═════ RECORDS FOR PROCESSING ═════

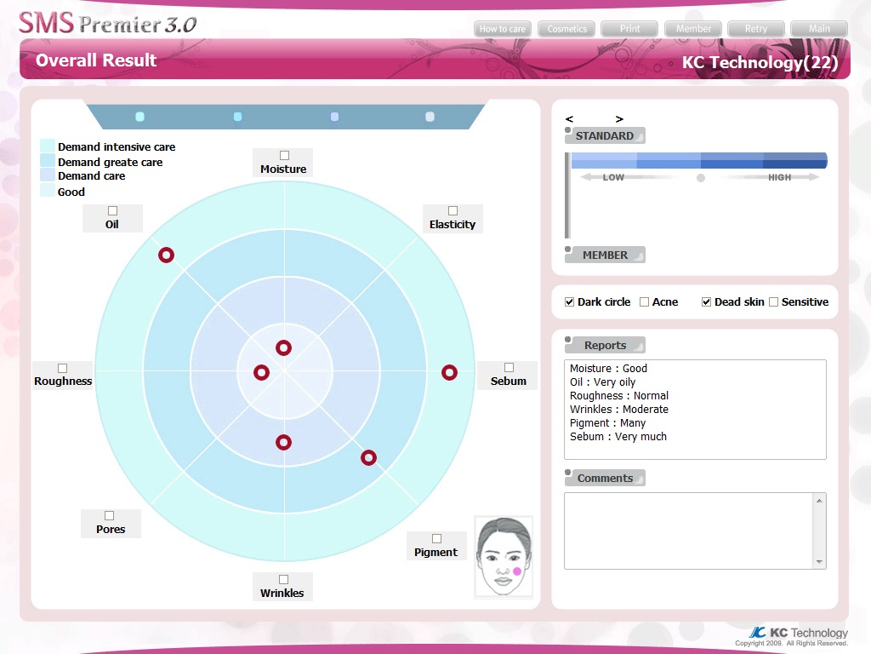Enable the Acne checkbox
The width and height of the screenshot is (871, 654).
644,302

═════
═════ RECORDS FOR PROCESSING ═════

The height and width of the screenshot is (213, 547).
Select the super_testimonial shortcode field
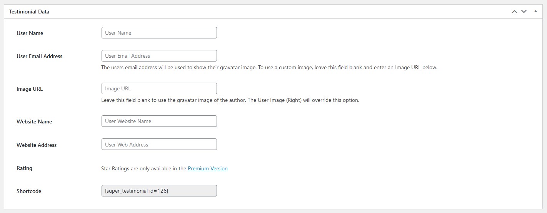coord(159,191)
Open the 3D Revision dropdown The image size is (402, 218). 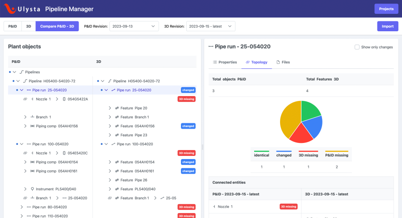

═════

**TASK STATEMENT**. From the records above, transcribe exactly the lines starting at the one containing "The height and" and ending at the one containing "Open the 3D". Skip the pictures.

**WRITTEN ANSWER**.
The height and width of the screenshot is (213, 547).
Select the super_testimonial shortcode field
coord(159,191)
Open the 3D Revision dropdown The image size is (402, 218). 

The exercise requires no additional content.